Présentation de Jean-Pierre Dionnet (Studiocanal 2002, 3 min). Un module une nouvelle fois issu de l’ancienne édition DVD Studiocanal, qui comporte maintenant des informations datées, mais qui demeure plaisant à revoir, conservé, rétrospectivement, pour peu que l’on ait suivi les sorties vidéos asiatiques marquantes (le bipack Tetsuo de Studiocanal en est une).

Interview d’époque de Tsukamoto Shinya (Studiocanal 2002, 6 min). Tsukamoto évoque le cyberpunk qui l’a influencé et comment le Japon a pris d’assaut le genre dans les années 1980. Il revient sur le côté artisanal de sa production, et rappelle qu’il était impossible de disposer d’un budget important dans le cinéma indépendant. Il détaille précisément quelques effets spéciaux, notamment le stop-motion.

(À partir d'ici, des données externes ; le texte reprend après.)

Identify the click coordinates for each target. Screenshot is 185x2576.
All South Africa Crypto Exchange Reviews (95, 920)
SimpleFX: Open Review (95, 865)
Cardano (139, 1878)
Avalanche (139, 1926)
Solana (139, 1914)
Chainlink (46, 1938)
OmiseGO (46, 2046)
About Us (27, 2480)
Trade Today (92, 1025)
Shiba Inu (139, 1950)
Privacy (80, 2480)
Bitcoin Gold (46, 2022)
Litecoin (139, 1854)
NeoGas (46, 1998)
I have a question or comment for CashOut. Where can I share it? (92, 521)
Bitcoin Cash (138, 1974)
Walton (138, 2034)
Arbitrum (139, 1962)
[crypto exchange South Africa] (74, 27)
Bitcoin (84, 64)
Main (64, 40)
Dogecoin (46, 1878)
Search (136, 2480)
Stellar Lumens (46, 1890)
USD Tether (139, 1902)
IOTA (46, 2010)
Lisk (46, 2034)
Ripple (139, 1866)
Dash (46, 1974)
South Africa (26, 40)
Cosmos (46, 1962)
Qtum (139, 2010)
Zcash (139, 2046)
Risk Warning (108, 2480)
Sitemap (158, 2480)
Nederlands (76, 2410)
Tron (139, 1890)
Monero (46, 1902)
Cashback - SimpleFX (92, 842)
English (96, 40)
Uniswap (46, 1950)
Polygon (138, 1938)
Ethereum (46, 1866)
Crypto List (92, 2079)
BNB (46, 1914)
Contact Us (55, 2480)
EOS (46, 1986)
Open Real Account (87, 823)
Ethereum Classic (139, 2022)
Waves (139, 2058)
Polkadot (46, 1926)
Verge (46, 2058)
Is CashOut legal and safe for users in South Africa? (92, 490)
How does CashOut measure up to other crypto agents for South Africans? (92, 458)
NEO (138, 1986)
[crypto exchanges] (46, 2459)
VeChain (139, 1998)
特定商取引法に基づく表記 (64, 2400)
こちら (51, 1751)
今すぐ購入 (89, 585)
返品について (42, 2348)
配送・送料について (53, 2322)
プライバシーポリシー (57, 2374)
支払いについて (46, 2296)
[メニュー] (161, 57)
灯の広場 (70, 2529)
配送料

Interview d’époque de Tsukamoto par Jean-Pierre Dionnet (Studiocanal 2002, 17 min). Par les questions plus précises de Dionnet, Tsukamoto analyse son œuvre plus précisément. Il explique que le cinéma lui fait occuper plusieurs postes créatifs et que c’est ce qui l’intéresse. Il revient sur ses premiers films, à 14 ans en 8mm, puis à 26 ans comme publicitaire, période durant laquelle il a ébauché Tetsuo en parallèle à son travail. Il évoque la charge érotique qu’il a cherché à infuser dans Tetsuo.

Maxime Bauer.

Tetsuo de Tsukamoto Shinya. Japon. 1989. Disponible dans le coffret Shinya Tsukamoto en 10 films paru chez Carlotta Films le 17/05/2023.